Inventive Principle:
Principle #25Self-service

Solution Approach 2:

The system replaces the manual mechanical process of user bolus request with an automated electronic detection and control system. The CGM-based disturbance detection mechanism substitutes human judgment and manual operation with automated sensor-based detection and algorithmic decision-making

Inventive Principle:
Principle #28Mechanics substitution (Replace mechanical system)

3Extent of automation

If fully automated APs are implemented to reject glycemic disturbances, then mealtime insulin boluses are automatically administered, but inherent delays in CGM sensing and insulin action remain

Engineering Contradiction:
Improveautomatic bolus administrationVSAvoidCGM sensing delay
Core Design Contradiction:
Extent of automationVSLoss of time

Solution Approach 1:

The system performs preliminary detection of glycemic disturbance patterns using CGM data analysis before significant hyperglycemia occurs. By monitoring glucose level changes and rates of change in real-time, the system identifies unannounced meal consumption early, enabling faster response despite inherent sensing and insulin action delays

Inventive Principle:
Principle #10Preliminary action

Solution Approach 2:

The system dynamically adjusts its response based on the severity and progression of detected glycemic disturbances.

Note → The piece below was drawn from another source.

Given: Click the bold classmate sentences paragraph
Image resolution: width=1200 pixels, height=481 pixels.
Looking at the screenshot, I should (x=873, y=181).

By continuously monitoring CGM data and adapting insulin delivery in real-time, the system optimizes its corrective action to compensate for time delays in the control loop

Inventive Principle:
Principle #15Dynamics

Data Source

PatentUS12629471B2Method and system of closed loop control improving glycemic response following an unannounced source of glycemic fluctuation
Publication Date: 2026.05.19 UNIV OF VIRGINIA PATENT FOUND
  • US12629471B2 patent drawing
  • US12629471B2 patent drawing
  • US12629471B2 patent drawing

AI summary

A method, system, and computer-readable medium are provided for a dual mode Closed-Loop Control (CLC) system integrating each of (i) an adaptive, personalized Model Predictive Control (MPC) control law that modulates the control strength of insulin infusion depending on recent past control actions, glucose measurements, and their derivative(s), (ii) an automatic Bolus Priming System (BPS) that commands additional insulin injections upon the detection of enabling metabolic conditions (e.g., an unannounced meal), and (iii) a hyperglycemia mitigation system (HMS) to avoid prevailing hyperglycemia.